== TASK STATEMENT ==
Line by line, print the records exactly.
*** DATASET EXCERPTS ***
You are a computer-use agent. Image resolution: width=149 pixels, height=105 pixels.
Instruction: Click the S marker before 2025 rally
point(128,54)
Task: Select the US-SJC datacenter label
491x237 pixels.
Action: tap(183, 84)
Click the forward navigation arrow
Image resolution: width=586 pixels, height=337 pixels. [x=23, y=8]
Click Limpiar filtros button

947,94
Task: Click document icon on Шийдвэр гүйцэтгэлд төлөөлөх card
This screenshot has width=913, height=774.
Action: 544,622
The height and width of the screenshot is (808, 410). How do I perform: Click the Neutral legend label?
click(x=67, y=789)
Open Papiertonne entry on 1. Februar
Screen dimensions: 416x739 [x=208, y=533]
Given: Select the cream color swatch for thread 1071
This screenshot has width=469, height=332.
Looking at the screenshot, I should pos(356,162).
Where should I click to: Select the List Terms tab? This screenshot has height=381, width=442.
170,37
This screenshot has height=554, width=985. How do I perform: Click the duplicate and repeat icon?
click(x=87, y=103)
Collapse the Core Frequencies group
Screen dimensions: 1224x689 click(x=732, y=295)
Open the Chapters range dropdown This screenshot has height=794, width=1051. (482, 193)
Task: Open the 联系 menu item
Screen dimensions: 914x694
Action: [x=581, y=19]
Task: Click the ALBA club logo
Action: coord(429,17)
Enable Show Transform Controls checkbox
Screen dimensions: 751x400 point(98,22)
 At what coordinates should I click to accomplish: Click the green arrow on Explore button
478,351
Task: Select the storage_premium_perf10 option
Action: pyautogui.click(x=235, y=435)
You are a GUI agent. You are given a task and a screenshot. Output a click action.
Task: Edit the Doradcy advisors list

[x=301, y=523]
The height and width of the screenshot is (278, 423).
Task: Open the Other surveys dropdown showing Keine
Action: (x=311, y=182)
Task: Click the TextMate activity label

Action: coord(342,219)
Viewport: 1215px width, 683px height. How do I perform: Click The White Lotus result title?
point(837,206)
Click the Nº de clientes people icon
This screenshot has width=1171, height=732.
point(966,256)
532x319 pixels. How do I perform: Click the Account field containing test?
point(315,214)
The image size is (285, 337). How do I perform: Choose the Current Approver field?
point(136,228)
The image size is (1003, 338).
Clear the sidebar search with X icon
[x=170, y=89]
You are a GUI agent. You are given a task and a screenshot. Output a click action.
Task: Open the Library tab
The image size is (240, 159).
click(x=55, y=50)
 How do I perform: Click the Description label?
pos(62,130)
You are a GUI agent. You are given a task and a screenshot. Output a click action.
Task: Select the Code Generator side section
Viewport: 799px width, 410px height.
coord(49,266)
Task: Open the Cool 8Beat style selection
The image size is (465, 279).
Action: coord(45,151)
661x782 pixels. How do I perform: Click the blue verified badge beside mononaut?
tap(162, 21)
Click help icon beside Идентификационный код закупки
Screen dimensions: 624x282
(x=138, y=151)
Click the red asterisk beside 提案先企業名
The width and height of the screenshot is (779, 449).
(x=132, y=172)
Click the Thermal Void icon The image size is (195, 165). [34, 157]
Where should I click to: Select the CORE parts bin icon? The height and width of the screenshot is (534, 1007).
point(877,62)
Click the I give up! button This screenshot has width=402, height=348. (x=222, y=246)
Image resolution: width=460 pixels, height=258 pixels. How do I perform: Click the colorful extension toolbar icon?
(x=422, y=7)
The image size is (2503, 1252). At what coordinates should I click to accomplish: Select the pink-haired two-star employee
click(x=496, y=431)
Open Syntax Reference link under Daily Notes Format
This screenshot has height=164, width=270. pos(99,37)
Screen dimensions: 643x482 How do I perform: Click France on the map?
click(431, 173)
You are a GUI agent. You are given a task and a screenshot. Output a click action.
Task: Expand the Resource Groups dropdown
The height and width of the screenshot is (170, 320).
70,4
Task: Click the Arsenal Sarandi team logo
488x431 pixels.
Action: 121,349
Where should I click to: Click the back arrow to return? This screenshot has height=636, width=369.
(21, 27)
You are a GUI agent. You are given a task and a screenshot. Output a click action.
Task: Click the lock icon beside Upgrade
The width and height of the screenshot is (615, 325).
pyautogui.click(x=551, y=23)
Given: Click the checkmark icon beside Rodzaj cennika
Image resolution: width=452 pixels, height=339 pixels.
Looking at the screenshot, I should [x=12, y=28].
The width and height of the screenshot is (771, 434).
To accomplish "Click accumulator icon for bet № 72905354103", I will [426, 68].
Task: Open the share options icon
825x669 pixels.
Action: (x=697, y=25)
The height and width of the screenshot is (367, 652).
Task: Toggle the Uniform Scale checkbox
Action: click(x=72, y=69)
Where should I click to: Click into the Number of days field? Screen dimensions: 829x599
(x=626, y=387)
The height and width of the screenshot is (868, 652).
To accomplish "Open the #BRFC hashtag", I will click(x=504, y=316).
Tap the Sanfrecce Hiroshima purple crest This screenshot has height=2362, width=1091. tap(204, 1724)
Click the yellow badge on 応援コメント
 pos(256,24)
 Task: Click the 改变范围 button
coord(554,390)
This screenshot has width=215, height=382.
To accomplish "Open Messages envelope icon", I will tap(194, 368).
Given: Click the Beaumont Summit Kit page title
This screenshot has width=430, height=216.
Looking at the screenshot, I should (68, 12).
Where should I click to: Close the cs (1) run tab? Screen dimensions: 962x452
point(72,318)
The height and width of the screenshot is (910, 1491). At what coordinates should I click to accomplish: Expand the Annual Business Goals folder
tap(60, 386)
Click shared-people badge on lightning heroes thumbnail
*** End of DATASET EXCERPTS ***
== ANSWER TO THE EXERCISE ==
You are a computer-use agent. Image resolution: width=149 pixels, height=105 pixels.
Instruction: Click the S marker before 2025 rally
point(128,54)
Task: Select the US-SJC datacenter label
491x237 pixels.
Action: tap(183, 84)
Click the forward navigation arrow
Image resolution: width=586 pixels, height=337 pixels. [x=23, y=8]
Click Limpiar filtros button

947,94
Task: Click document icon on Шийдвэр гүйцэтгэлд төлөөлөх card
This screenshot has width=913, height=774.
Action: 544,622
The height and width of the screenshot is (808, 410). How do I perform: Click the Neutral legend label?
click(x=67, y=789)
Open Papiertonne entry on 1. Februar
Screen dimensions: 416x739 [x=208, y=533]
Given: Select the cream color swatch for thread 1071
This screenshot has width=469, height=332.
Looking at the screenshot, I should pos(356,162).
Where should I click to: Select the List Terms tab? This screenshot has height=381, width=442.
170,37
This screenshot has height=554, width=985. How do I perform: Click the duplicate and repeat icon?
click(x=87, y=103)
Collapse the Core Frequencies group
Screen dimensions: 1224x689 click(x=732, y=295)
Open the Chapters range dropdown This screenshot has height=794, width=1051. (482, 193)
Task: Open the 联系 menu item
Screen dimensions: 914x694
Action: [x=581, y=19]
Task: Click the ALBA club logo
Action: coord(429,17)
Enable Show Transform Controls checkbox
Screen dimensions: 751x400 point(98,22)
 At what coordinates should I click to accomplish: Click the green arrow on Explore button
478,351
Task: Select the storage_premium_perf10 option
Action: pyautogui.click(x=235, y=435)
You are a GUI agent. You are given a task and a screenshot. Output a click action.
Task: Edit the Doradcy advisors list

[x=301, y=523]
The height and width of the screenshot is (278, 423).
Task: Open the Other surveys dropdown showing Keine
Action: (x=311, y=182)
Task: Click the TextMate activity label

Action: coord(342,219)
Viewport: 1215px width, 683px height. How do I perform: Click The White Lotus result title?
point(837,206)
Click the Nº de clientes people icon
This screenshot has width=1171, height=732.
point(966,256)
532x319 pixels. How do I perform: Click the Account field containing test?
point(315,214)
The image size is (285, 337). How do I perform: Choose the Current Approver field?
point(136,228)
The image size is (1003, 338).
Clear the sidebar search with X icon
[x=170, y=89]
You are a GUI agent. You are given a task and a screenshot. Output a click action.
Task: Open the Library tab
The image size is (240, 159).
click(x=55, y=50)
 How do I perform: Click the Description label?
pos(62,130)
You are a GUI agent. You are given a task and a screenshot. Output a click action.
Task: Select the Code Generator side section
Viewport: 799px width, 410px height.
coord(49,266)
Task: Open the Cool 8Beat style selection
The image size is (465, 279).
Action: coord(45,151)
661x782 pixels. How do I perform: Click the blue verified badge beside mononaut?
tap(162, 21)
Click help icon beside Идентификационный код закупки
Screen dimensions: 624x282
(x=138, y=151)
Click the red asterisk beside 提案先企業名
The width and height of the screenshot is (779, 449).
(x=132, y=172)
Click the Thermal Void icon The image size is (195, 165). [34, 157]
Where should I click to: Select the CORE parts bin icon? The height and width of the screenshot is (534, 1007).
point(877,62)
Click the I give up! button This screenshot has width=402, height=348. (x=222, y=246)
Image resolution: width=460 pixels, height=258 pixels. How do I perform: Click the colorful extension toolbar icon?
(x=422, y=7)
The image size is (2503, 1252). At what coordinates should I click to accomplish: Select the pink-haired two-star employee
click(x=496, y=431)
Open Syntax Reference link under Daily Notes Format
This screenshot has height=164, width=270. pos(99,37)
Screen dimensions: 643x482 How do I perform: Click France on the map?
click(431, 173)
You are a GUI agent. You are given a task and a screenshot. Output a click action.
Task: Expand the Resource Groups dropdown
The height and width of the screenshot is (170, 320).
70,4
Task: Click the Arsenal Sarandi team logo
488x431 pixels.
Action: 121,349
Where should I click to: Click the back arrow to return? This screenshot has height=636, width=369.
(21, 27)
You are a GUI agent. You are given a task and a screenshot. Output a click action.
Task: Click the lock icon beside Upgrade
The width and height of the screenshot is (615, 325).
pyautogui.click(x=551, y=23)
Given: Click the checkmark icon beside Rodzaj cennika
Image resolution: width=452 pixels, height=339 pixels.
Looking at the screenshot, I should [x=12, y=28].
The width and height of the screenshot is (771, 434).
To accomplish "Click accumulator icon for bet № 72905354103", I will [426, 68].
Task: Open the share options icon
825x669 pixels.
Action: (x=697, y=25)
The height and width of the screenshot is (367, 652).
Task: Toggle the Uniform Scale checkbox
Action: click(x=72, y=69)
Where should I click to: Click into the Number of days field? Screen dimensions: 829x599
(x=626, y=387)
The height and width of the screenshot is (868, 652).
To accomplish "Open the #BRFC hashtag", I will click(x=504, y=316).
Tap the Sanfrecce Hiroshima purple crest This screenshot has height=2362, width=1091. tap(204, 1724)
Click the yellow badge on 応援コメント
 pos(256,24)
 Task: Click the 改变范围 button
coord(554,390)
This screenshot has width=215, height=382.
To accomplish "Open Messages envelope icon", I will tap(194, 368).
Given: Click the Beaumont Summit Kit page title
This screenshot has width=430, height=216.
Looking at the screenshot, I should (68, 12).
Where should I click to: Close the cs (1) run tab? Screen dimensions: 962x452
point(72,318)
The height and width of the screenshot is (910, 1491). At what coordinates should I click to accomplish: Expand the Annual Business Goals folder
tap(60, 386)
Click shared-people badge on lightning heroes thumbnail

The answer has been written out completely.